SET PROBLEM: Edit the rows from the line with "Open user 上来就输出 by name" to the line with "will (x=352, y=30).", replacing "German Shepherd" with "Golden Retriever" and leaving everything else unchanged.

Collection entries

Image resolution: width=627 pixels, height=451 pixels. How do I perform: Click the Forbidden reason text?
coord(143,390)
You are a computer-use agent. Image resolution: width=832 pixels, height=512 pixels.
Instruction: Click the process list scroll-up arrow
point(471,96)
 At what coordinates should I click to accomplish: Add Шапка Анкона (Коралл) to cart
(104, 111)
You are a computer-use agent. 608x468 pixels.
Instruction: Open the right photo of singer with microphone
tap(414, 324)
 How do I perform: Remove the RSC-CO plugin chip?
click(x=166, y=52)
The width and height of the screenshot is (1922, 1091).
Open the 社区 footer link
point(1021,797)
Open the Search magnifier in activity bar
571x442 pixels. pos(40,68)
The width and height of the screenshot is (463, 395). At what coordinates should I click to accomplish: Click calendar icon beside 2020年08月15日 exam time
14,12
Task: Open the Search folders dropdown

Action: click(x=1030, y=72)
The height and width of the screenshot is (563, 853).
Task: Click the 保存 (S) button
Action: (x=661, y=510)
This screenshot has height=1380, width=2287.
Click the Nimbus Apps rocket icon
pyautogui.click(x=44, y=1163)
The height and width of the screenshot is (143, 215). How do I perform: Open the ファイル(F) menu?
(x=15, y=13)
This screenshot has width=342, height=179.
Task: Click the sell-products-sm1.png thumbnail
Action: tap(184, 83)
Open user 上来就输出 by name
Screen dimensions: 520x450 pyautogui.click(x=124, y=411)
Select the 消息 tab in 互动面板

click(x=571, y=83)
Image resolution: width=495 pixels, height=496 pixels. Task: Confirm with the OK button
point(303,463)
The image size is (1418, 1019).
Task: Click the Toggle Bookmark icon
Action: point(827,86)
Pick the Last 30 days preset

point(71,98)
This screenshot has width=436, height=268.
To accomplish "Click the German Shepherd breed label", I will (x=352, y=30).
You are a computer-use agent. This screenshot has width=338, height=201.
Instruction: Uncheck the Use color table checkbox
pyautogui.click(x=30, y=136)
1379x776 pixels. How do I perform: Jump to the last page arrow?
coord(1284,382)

RESPONSE BELOW:
Open user 上来就输出 by name
Screen dimensions: 520x450 pyautogui.click(x=124, y=411)
Select the 消息 tab in 互动面板

click(x=571, y=83)
Image resolution: width=495 pixels, height=496 pixels. Task: Confirm with the OK button
point(303,463)
The image size is (1418, 1019).
Task: Click the Toggle Bookmark icon
Action: point(827,86)
Pick the Last 30 days preset

point(71,98)
This screenshot has width=436, height=268.
To accomplish "Click the Golden Retriever breed label", I will (x=352, y=30).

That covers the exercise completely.